まず聞くけど、あなた、恋がしたいの?私はしたくないけど。」
「恋…。してみたいわ。いつかは。
腕を組んで、パリの街を歩いてみたいの。」
「プププ。思いっきり月並みね!」
「もぉ!笑わないで!」
「ごめんごめん。
それじゃ、2つ目の質問よ。
その腕組む彼氏を、あなたはどうやって決めるつもりなの?
あなたが恋する男は、どういう男なの?」
「それは…わからないわ。
だって私、まだ恋ってしたことないもの。

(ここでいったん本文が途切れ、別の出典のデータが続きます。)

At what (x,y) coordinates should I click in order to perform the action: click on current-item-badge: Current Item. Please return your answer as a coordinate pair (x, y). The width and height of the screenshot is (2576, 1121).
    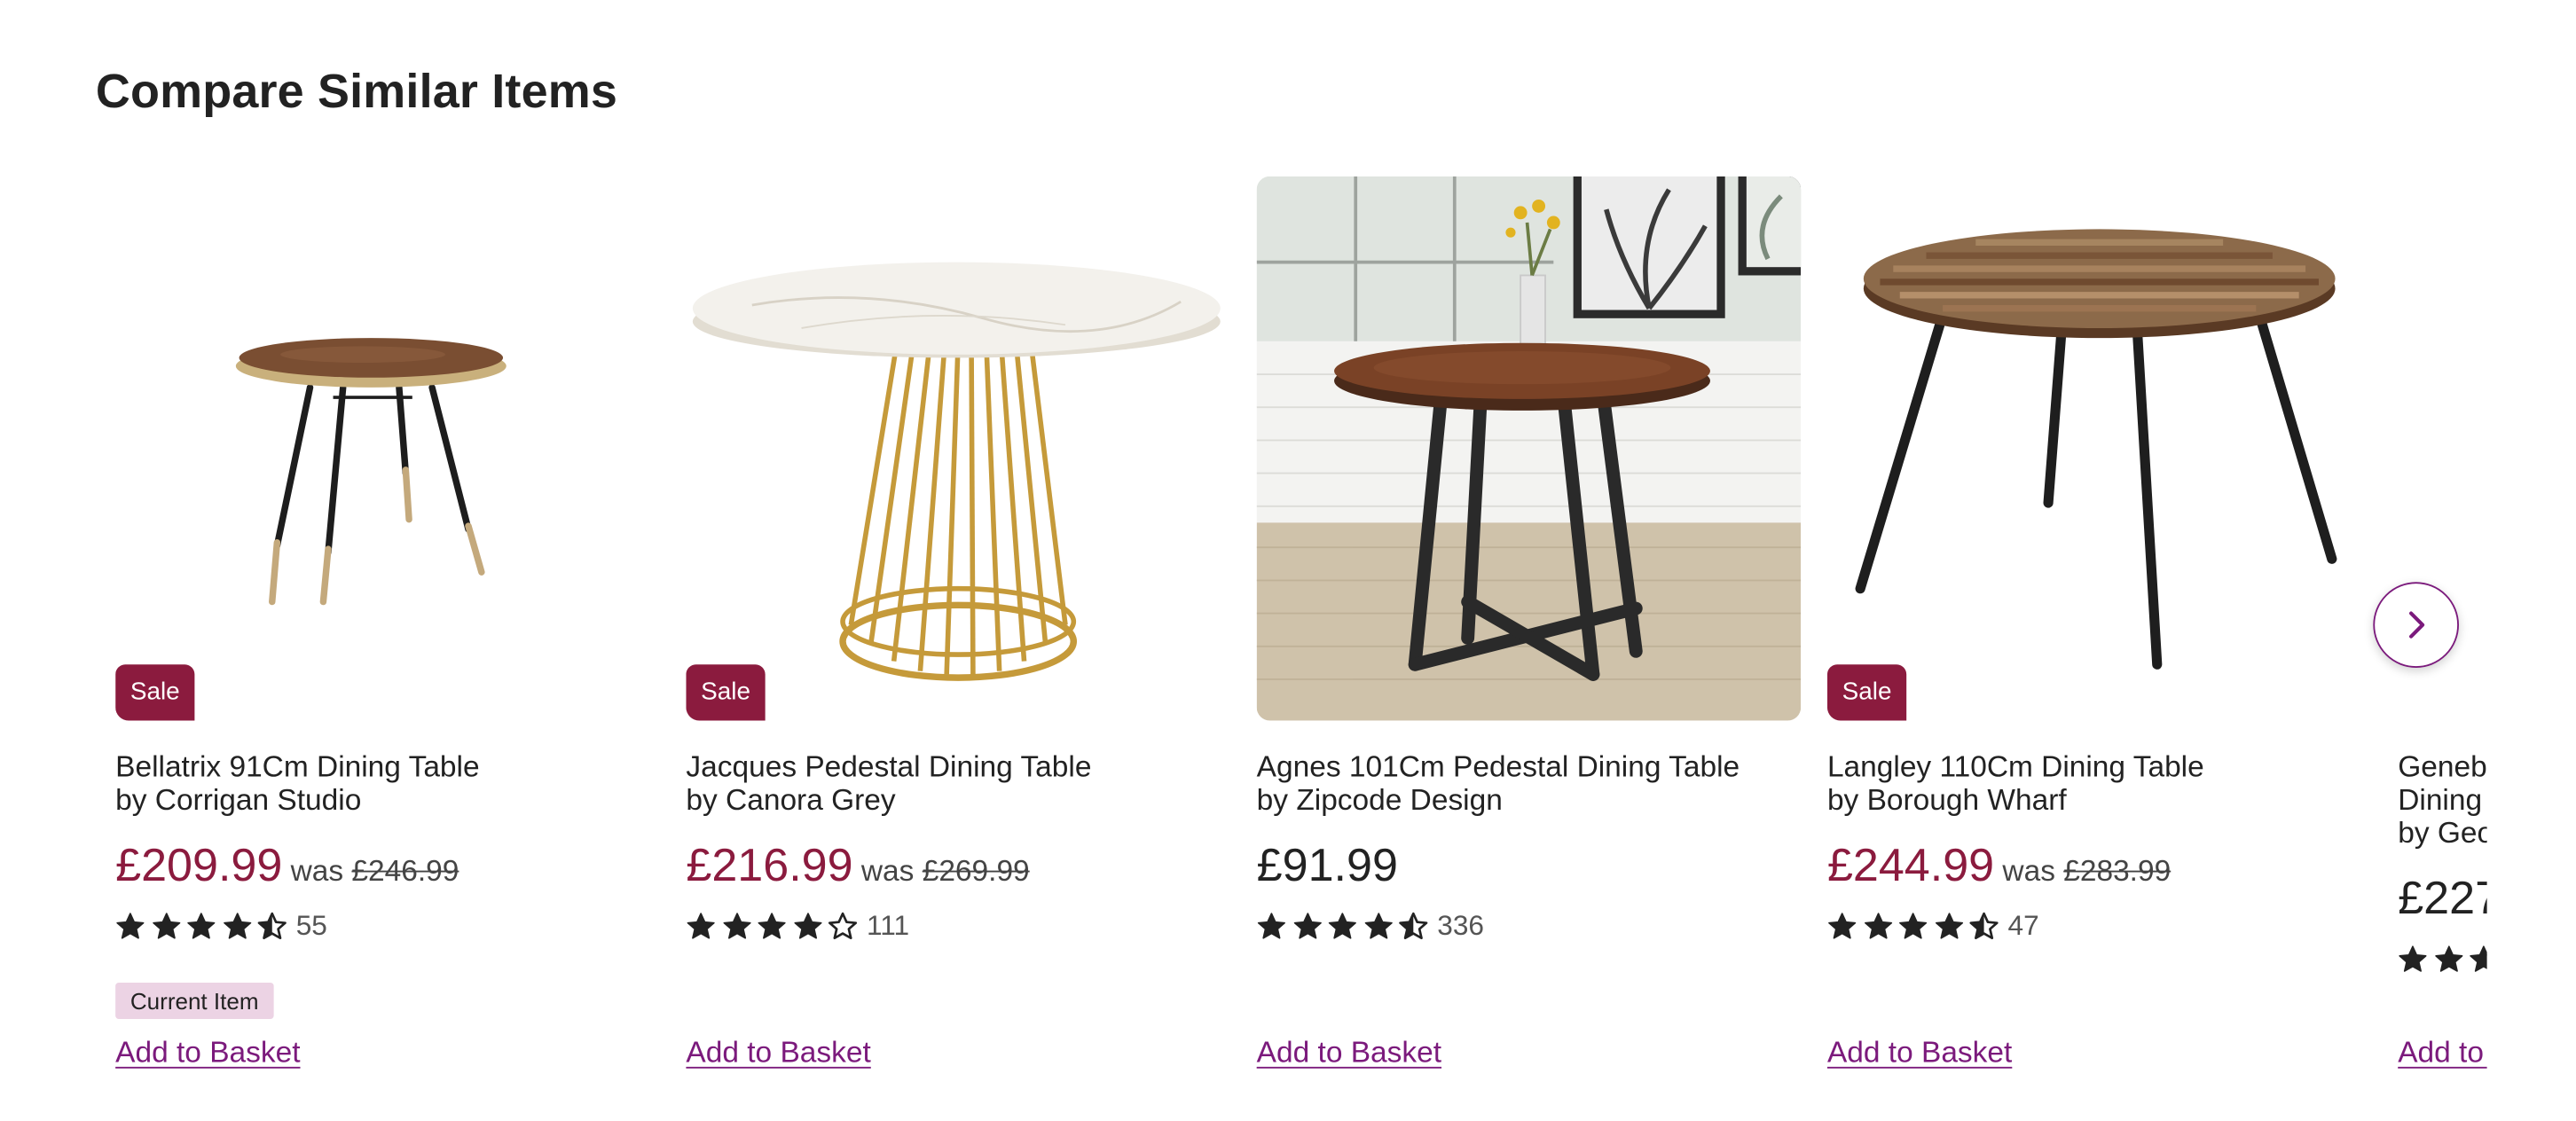
    Looking at the image, I should click on (194, 1001).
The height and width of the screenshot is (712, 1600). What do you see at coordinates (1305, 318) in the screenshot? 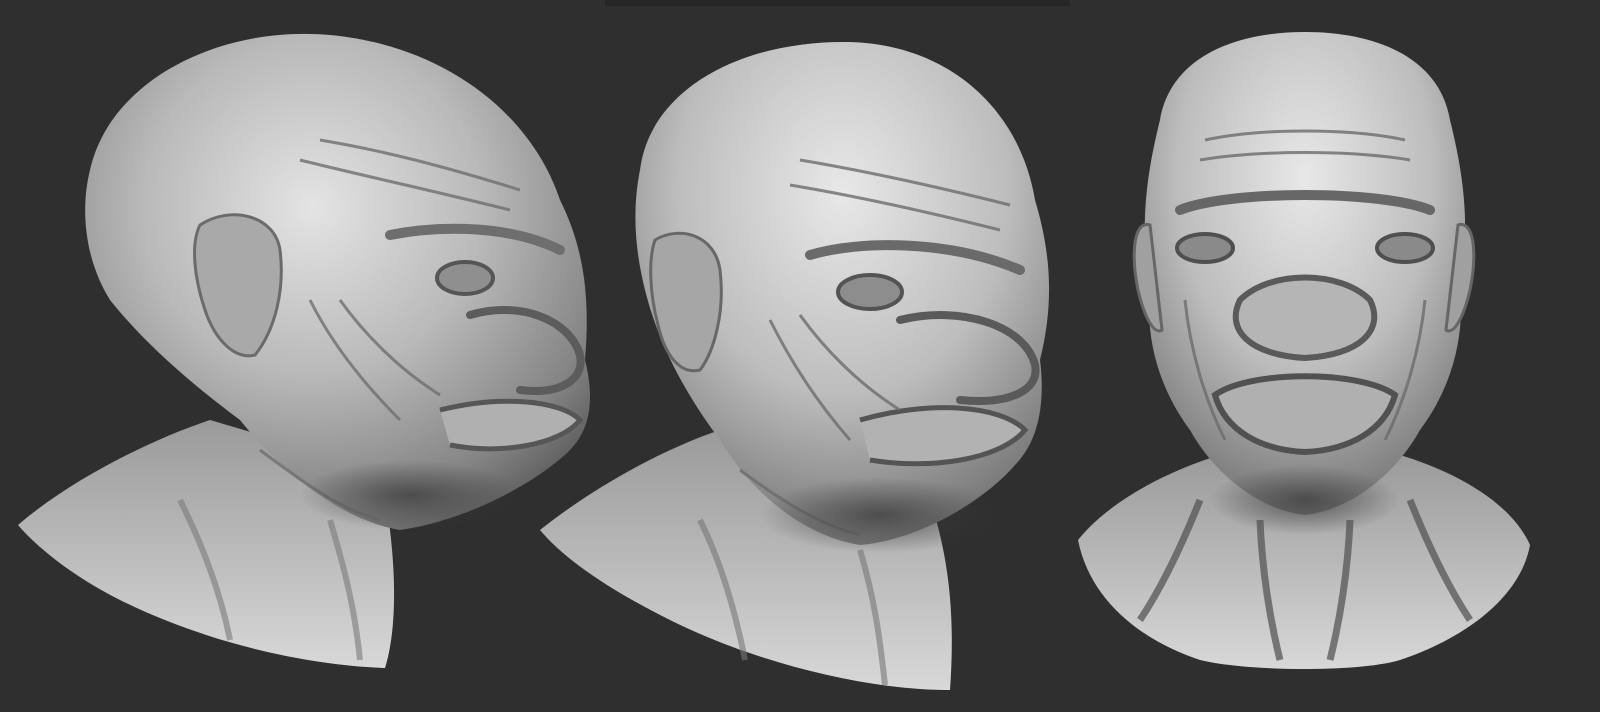
I see `head-front-snout` at bounding box center [1305, 318].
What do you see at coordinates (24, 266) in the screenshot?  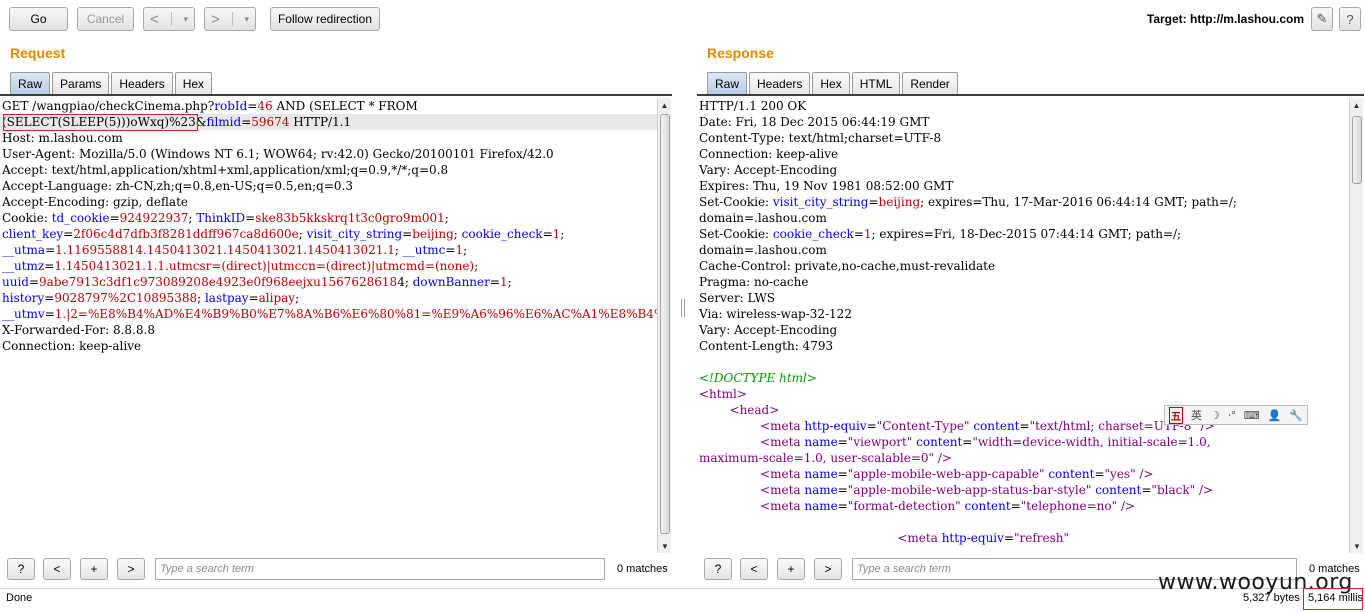 I see `request-token: __utmz` at bounding box center [24, 266].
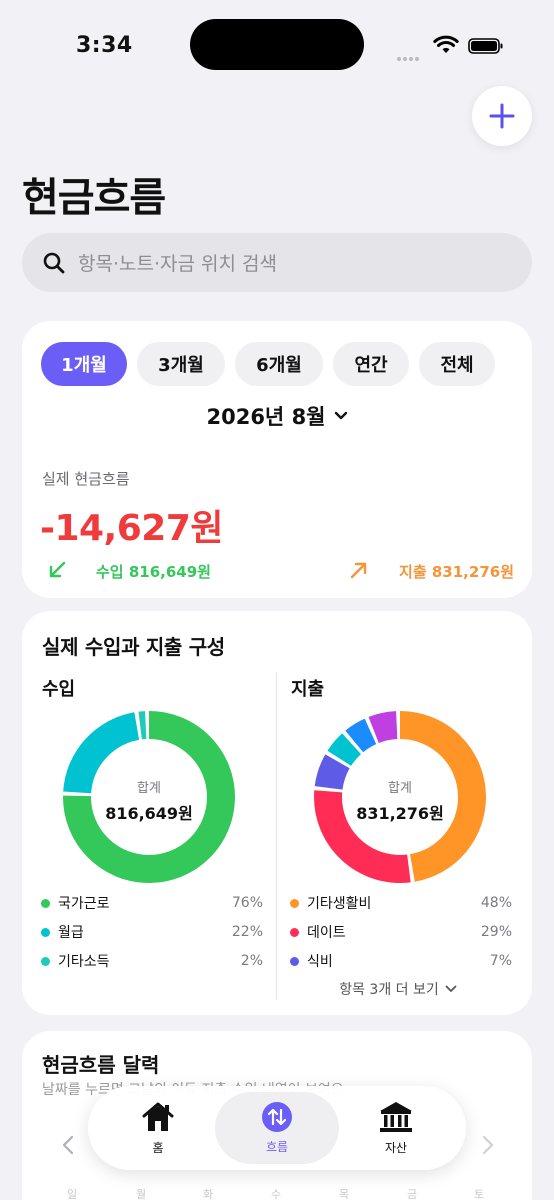 Image resolution: width=554 pixels, height=1200 pixels. What do you see at coordinates (54, 262) in the screenshot?
I see `search-icon` at bounding box center [54, 262].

」
「そうよ、正解。あなたにはわかんないのよ。
だったら、よ?
最初の恋くらいは、相手の誘いに乗っかるしかないんじゃなくて?
そうじゃないとあなた、お婆ちゃんになったって恋がはじめられないわ。」
「…そうね、たしかに。」
「いいんじゃない?修道士。
前に言ったでしょアタシ。
恋をするなら、修道士か庭師がいいのよ。」
「かといって、
修道士と修道女の恋は、難儀じゃなぁ。障壁が高すぎる。
まぁ、だからこそ燃え上がるんじゃ!良いなぁ、青春!」
おばあ様、楽しそう…。
それにしても、
おばあ様と一緒にいると、おとがめされにくいみたい。しゃべっててもね。
みんな、目上の人には怒りづらいんでしょうし、
おばあ様、あんまり好かれていないから、みんな関わりたがらないのよ。